(DATASET CONTENT begins)

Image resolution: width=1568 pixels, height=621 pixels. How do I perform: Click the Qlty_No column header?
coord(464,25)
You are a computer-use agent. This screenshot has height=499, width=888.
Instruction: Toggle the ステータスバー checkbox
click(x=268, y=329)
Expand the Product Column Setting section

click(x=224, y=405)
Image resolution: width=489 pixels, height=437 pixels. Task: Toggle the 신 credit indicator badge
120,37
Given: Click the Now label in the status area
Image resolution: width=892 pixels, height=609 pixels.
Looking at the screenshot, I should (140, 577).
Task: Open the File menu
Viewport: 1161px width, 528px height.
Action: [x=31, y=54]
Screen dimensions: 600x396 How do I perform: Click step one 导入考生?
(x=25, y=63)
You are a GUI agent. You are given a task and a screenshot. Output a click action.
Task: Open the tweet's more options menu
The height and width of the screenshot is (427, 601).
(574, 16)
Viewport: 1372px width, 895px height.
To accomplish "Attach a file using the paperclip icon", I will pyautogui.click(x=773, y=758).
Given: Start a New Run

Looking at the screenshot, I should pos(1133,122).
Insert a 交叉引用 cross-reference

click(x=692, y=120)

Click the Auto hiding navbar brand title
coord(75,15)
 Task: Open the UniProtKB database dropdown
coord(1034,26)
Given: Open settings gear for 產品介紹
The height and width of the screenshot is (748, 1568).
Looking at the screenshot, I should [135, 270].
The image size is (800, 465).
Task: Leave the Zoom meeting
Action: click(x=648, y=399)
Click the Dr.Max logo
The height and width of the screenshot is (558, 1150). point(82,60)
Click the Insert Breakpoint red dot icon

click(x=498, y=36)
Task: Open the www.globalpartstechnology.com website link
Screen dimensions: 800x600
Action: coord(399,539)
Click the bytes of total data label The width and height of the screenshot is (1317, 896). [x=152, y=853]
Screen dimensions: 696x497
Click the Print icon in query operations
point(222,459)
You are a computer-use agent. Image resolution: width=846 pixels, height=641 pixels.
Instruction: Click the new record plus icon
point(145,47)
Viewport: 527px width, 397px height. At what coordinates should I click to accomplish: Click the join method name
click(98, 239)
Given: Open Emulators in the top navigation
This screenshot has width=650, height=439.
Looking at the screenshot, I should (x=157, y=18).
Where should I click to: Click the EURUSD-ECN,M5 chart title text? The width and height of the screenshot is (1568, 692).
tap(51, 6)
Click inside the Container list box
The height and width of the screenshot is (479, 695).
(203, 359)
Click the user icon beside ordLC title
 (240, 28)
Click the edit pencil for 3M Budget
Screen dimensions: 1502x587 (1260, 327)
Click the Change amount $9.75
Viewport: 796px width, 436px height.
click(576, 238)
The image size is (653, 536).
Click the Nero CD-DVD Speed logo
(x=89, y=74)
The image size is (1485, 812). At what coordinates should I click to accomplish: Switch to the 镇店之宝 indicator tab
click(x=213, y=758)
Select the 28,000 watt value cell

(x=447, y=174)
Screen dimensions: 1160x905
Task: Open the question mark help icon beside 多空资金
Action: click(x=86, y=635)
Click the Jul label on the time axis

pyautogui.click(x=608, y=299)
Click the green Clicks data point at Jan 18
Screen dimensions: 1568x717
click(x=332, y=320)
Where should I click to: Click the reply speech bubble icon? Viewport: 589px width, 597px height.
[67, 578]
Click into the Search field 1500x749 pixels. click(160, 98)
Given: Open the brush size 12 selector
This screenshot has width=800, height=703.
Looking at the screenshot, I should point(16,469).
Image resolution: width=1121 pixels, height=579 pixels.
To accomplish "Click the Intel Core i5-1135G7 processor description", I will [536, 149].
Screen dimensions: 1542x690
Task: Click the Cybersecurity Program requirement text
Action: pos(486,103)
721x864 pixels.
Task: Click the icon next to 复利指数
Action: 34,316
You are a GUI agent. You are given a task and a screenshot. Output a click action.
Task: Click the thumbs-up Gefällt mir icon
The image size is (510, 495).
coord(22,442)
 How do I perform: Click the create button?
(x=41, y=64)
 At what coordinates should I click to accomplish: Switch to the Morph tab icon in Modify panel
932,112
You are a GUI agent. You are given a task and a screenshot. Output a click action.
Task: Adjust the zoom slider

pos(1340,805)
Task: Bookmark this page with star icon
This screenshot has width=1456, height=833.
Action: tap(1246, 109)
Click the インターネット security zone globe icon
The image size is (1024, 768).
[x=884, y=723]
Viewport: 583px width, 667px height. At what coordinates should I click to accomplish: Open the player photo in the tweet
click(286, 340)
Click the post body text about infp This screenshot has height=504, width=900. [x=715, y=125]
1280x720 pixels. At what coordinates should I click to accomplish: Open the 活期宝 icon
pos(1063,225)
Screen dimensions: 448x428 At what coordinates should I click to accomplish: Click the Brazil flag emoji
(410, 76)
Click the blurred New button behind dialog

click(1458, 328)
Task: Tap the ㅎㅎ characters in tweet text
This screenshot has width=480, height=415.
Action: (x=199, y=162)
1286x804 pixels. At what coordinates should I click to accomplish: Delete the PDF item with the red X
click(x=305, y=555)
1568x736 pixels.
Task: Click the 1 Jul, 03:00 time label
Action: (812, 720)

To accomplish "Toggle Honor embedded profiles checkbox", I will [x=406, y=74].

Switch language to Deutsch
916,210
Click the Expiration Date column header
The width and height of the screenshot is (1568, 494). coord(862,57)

(DATASET CONTENT ends)

• **TASK REQUIREMENTS**:
Go through the data, and copy each line in which the word "menu" appears.

• **RESPONSE TO THE EXERCISE**:
Task: Open the File menu
Task: Open the tweet's more options menu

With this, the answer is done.